Louis Conard (Volume 4p. 322).

610. À ERNEST FEYDEAU.
Mercredi soir.

Ton ami a manqué passer sous une locomotive dimanche soir. C’eût été une perte pour la littérature, je le sais ; mais à cette heure, j’en saurais long en philosophie et cela m’eût épargné toutes les ratures qui me restent à faire, tous les embêtements que j’ai encore à subir !

C’était en revenant d’un castel dans le pays de Caux, où j’avais couché et dîné.

Merci de ton Athénée ; je l’ai autrefois fortement labourée et pour le moment je n’en ai pas besoin.

La santé ne va pas fort, je m’emmerde comme trente mille hommes ; je suis éreinté, j’ai mal à la poitrine et aux nerfs, aujourd’hui surtout.
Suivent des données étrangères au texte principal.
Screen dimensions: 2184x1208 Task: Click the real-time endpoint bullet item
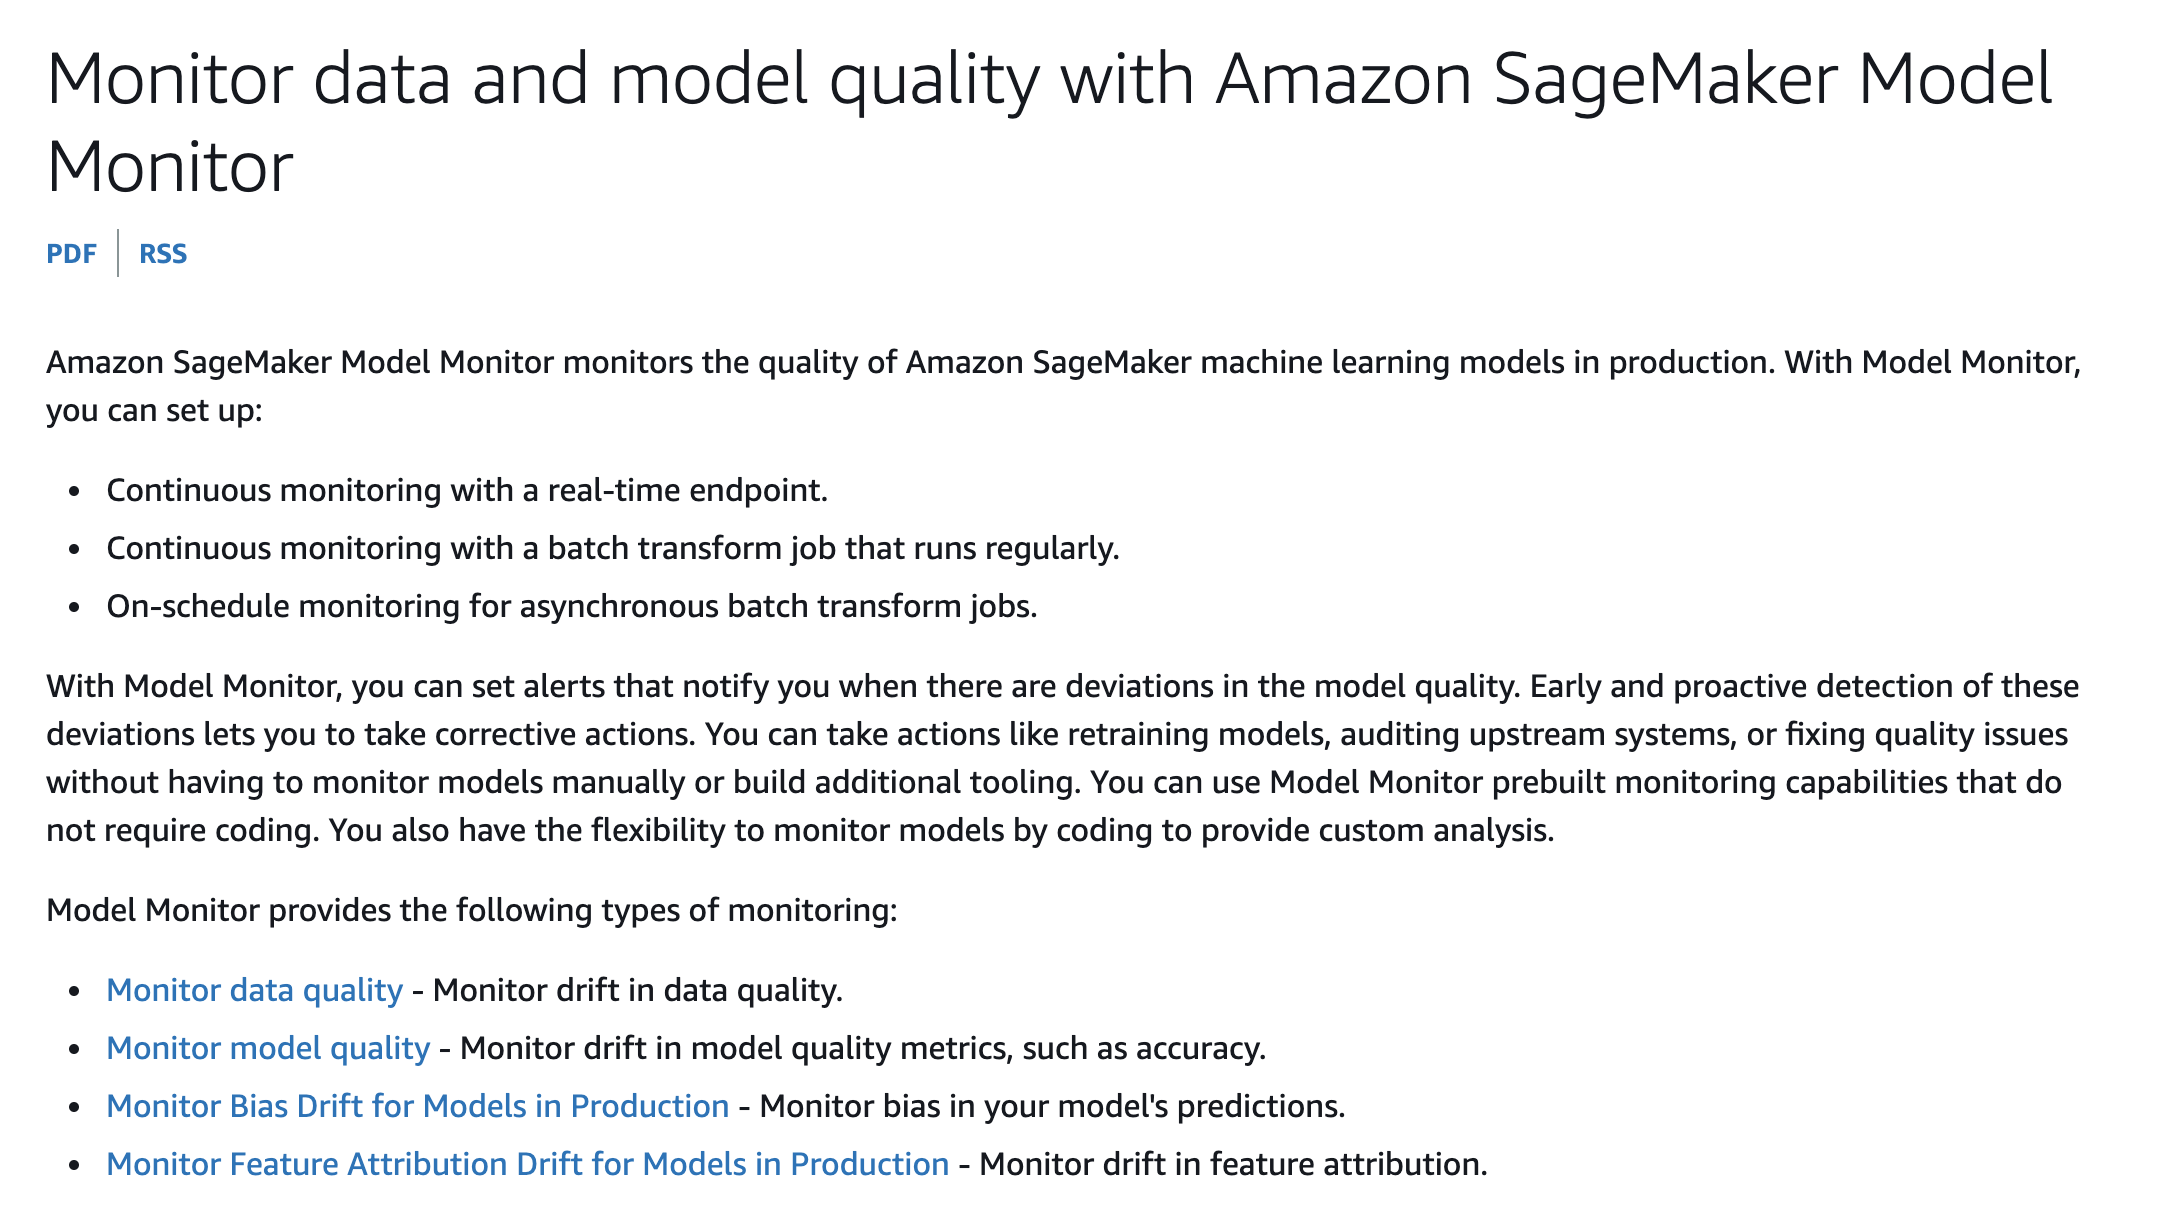click(x=467, y=490)
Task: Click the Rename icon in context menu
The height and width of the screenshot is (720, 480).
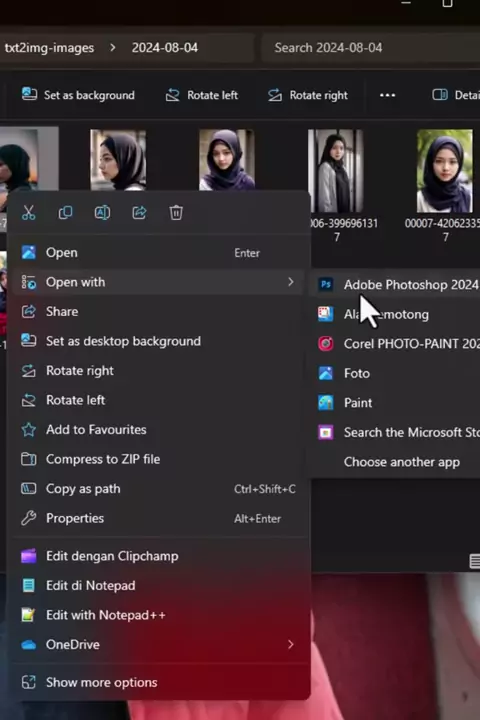Action: click(102, 213)
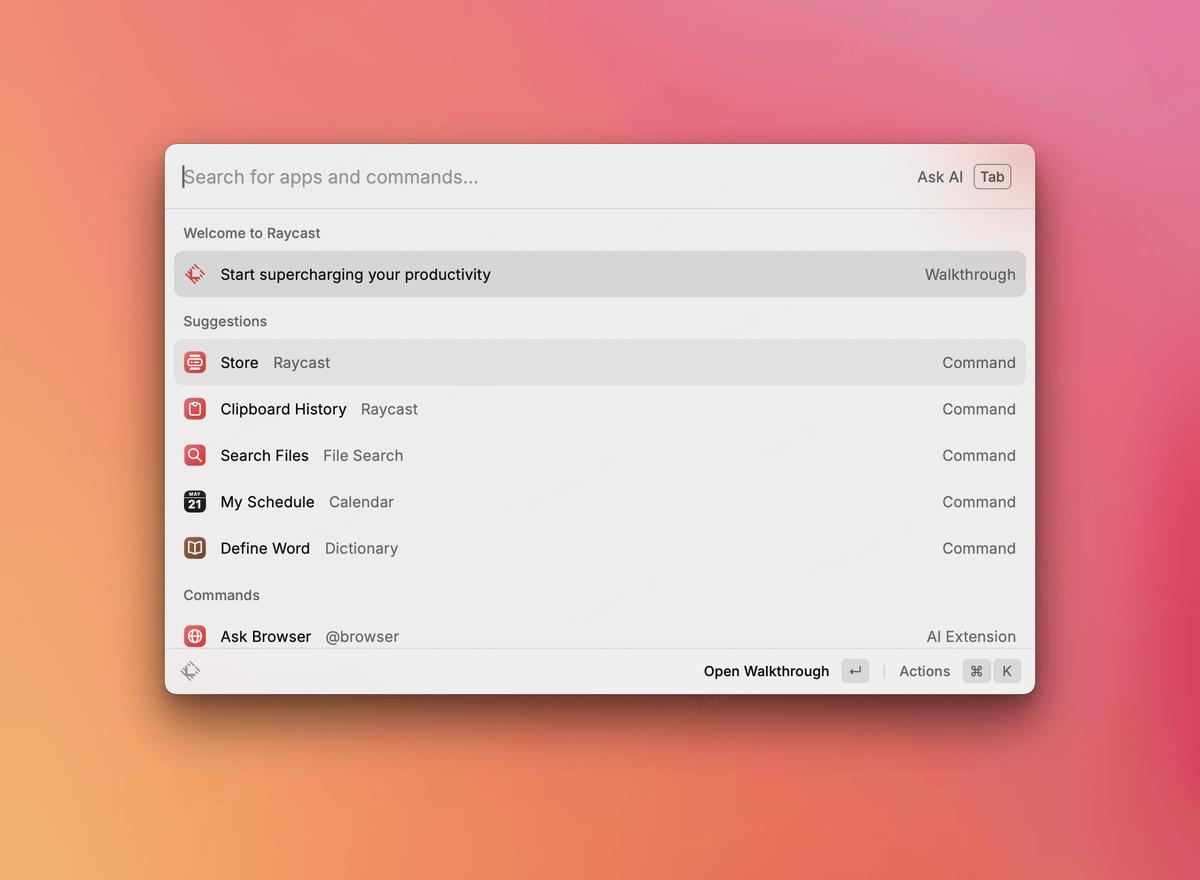This screenshot has width=1200, height=880.
Task: Click the My Schedule calendar icon
Action: click(x=195, y=502)
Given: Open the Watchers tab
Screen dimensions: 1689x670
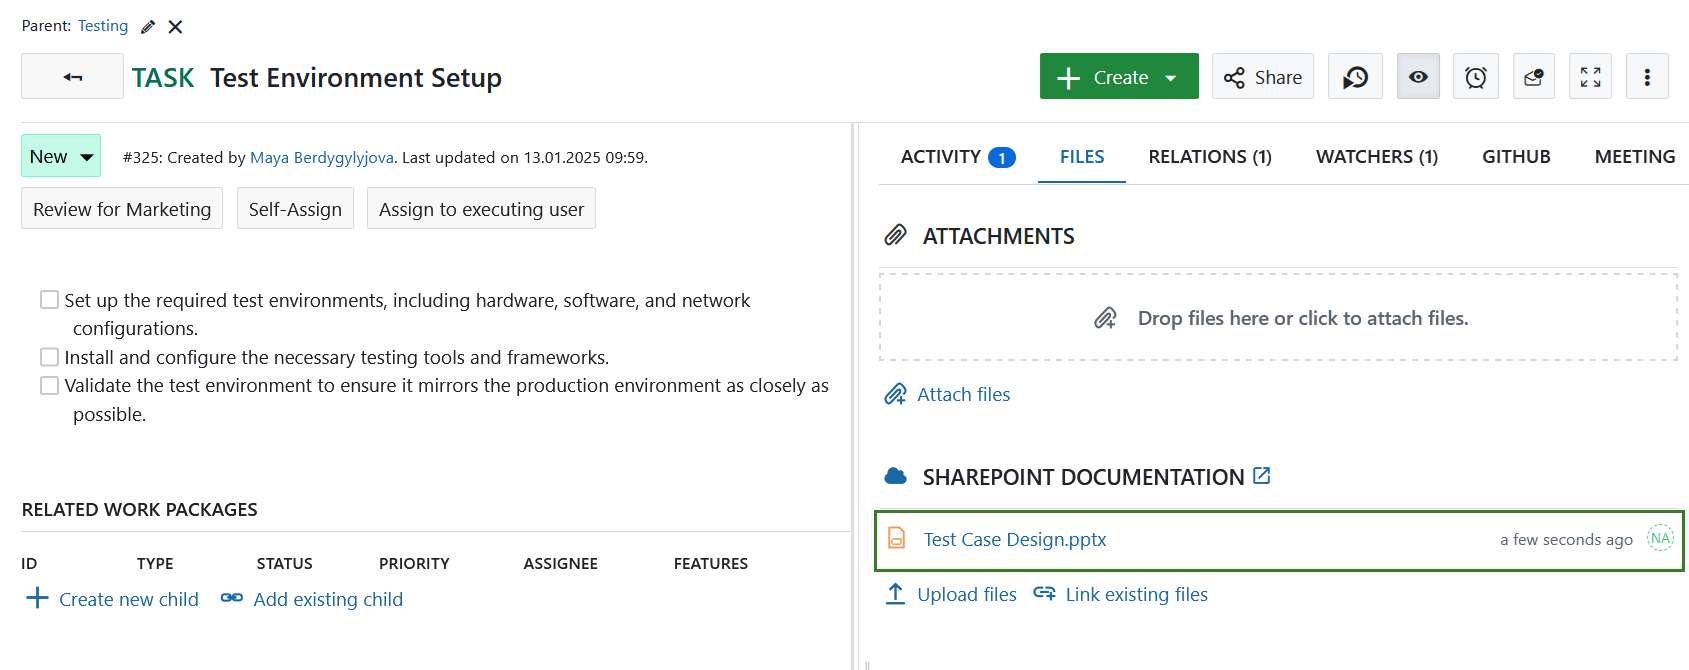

Car j’ai été obligé (pour un acte de complaisance) de fouiller mes notes d’Orient, chose qui m’attriste toujours. Il me faut encore un mois pour finir mon vie chapitre et je voudrais avoir fait le viie avant le jour de l’an, ce qui serait la moitié du tout.

J’ai des hôtes qui ne m’amusent nullement. Il m’est impossible maintenant de supporter pendant cinq minutes un bourgeois. Autrefois ça m’exaspérait. À présent ça m’abrutit et m’attriste. Il m’use.

Adieu, je t’embrasse très tendrement.